**What to do:**
Echo back the items from the line with "Click the help question mark icon" to the line with "pyautogui.click(x=129, y=188)", reproducing each line as it stands and leaving out the pictures.

**Records shown:**
►
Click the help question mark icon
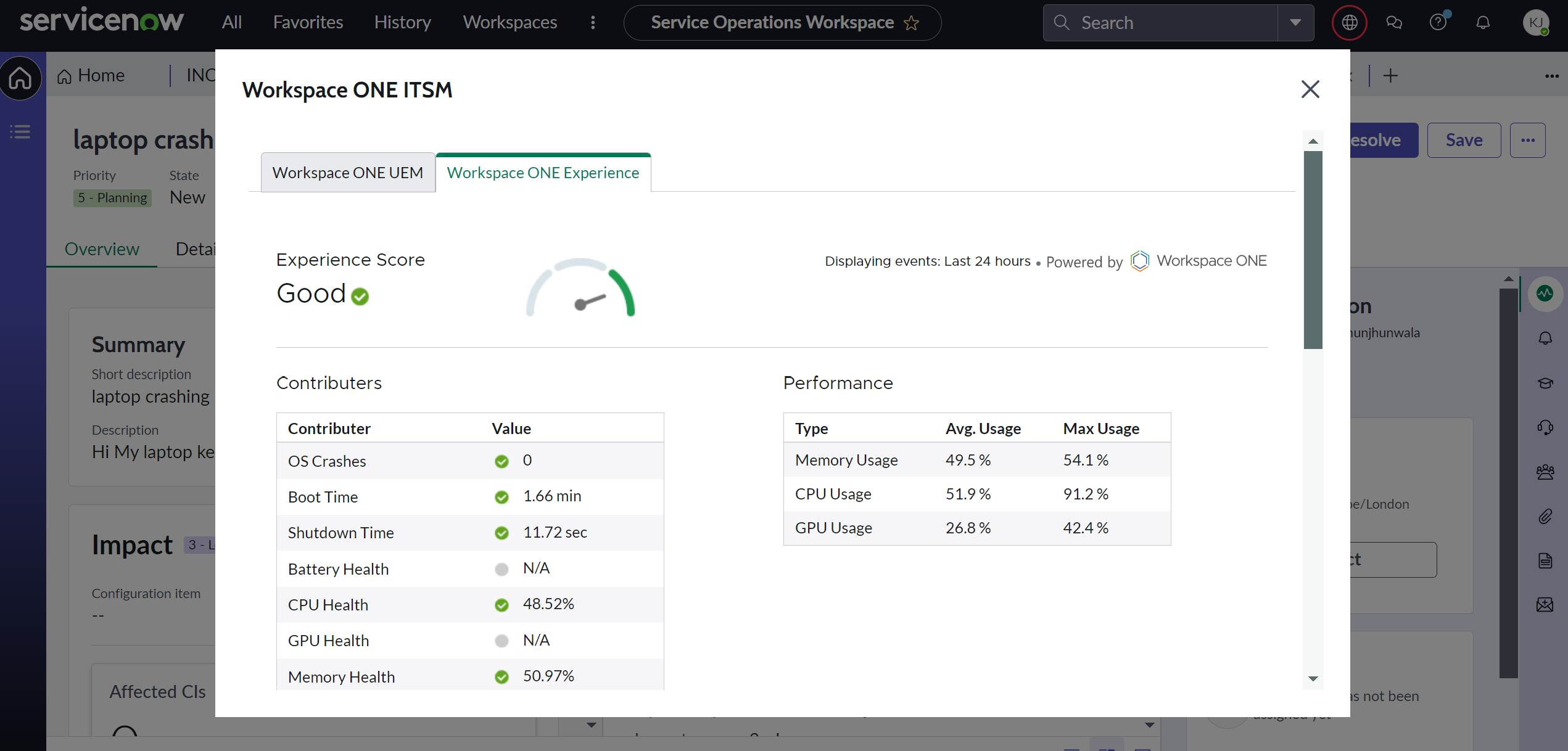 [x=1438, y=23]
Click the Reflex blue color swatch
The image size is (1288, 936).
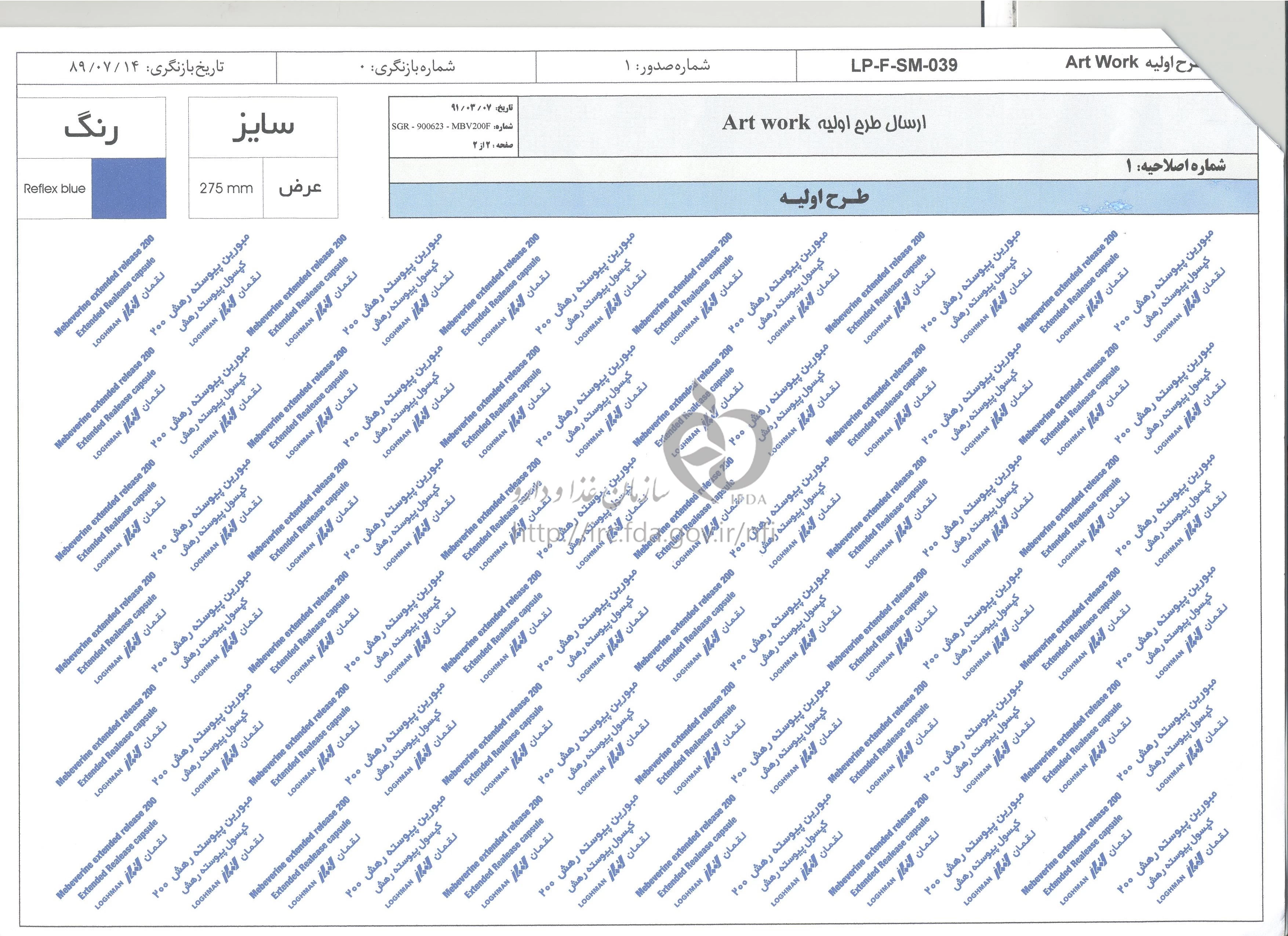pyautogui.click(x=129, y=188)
◄
►
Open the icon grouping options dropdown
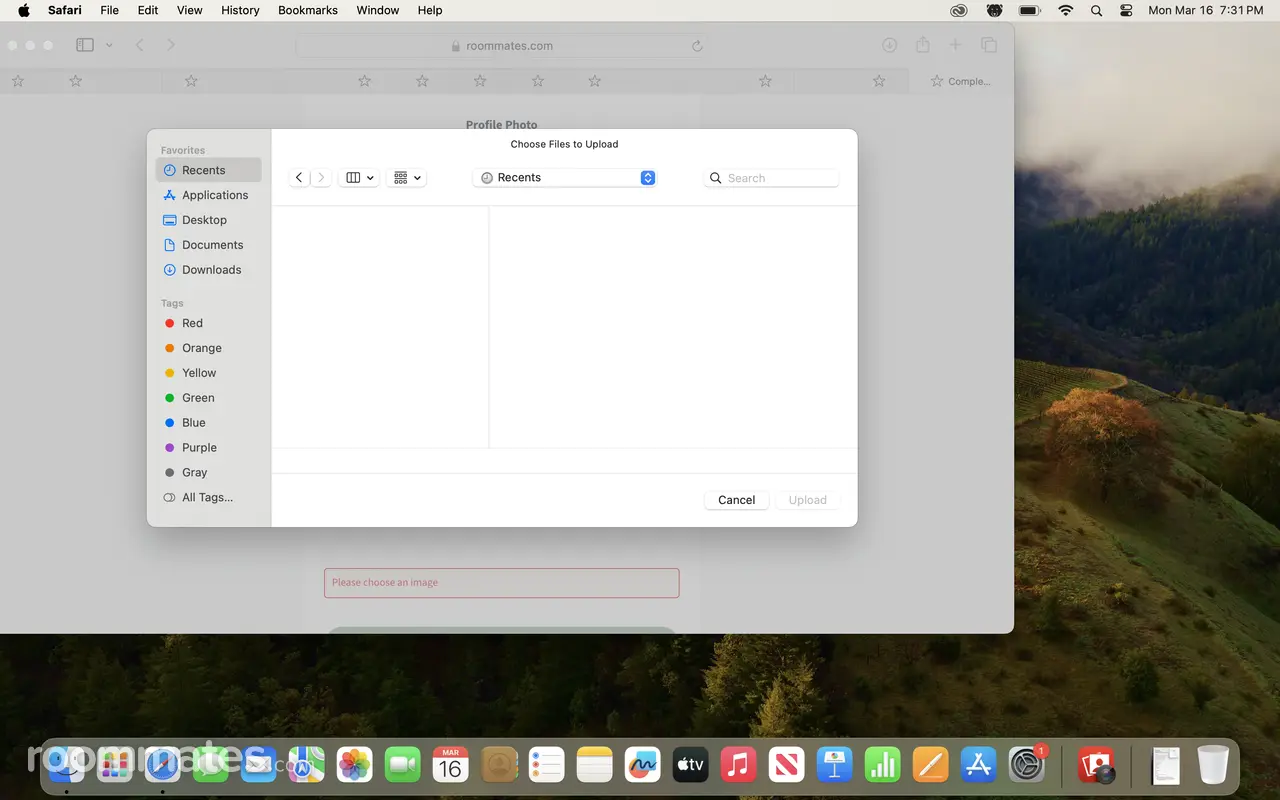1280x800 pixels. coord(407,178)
◄
**Written solution:**
Click the help question mark icon
 [x=1438, y=23]
Click the Reflex blue color swatch
The image size is (1288, 936).
pyautogui.click(x=129, y=188)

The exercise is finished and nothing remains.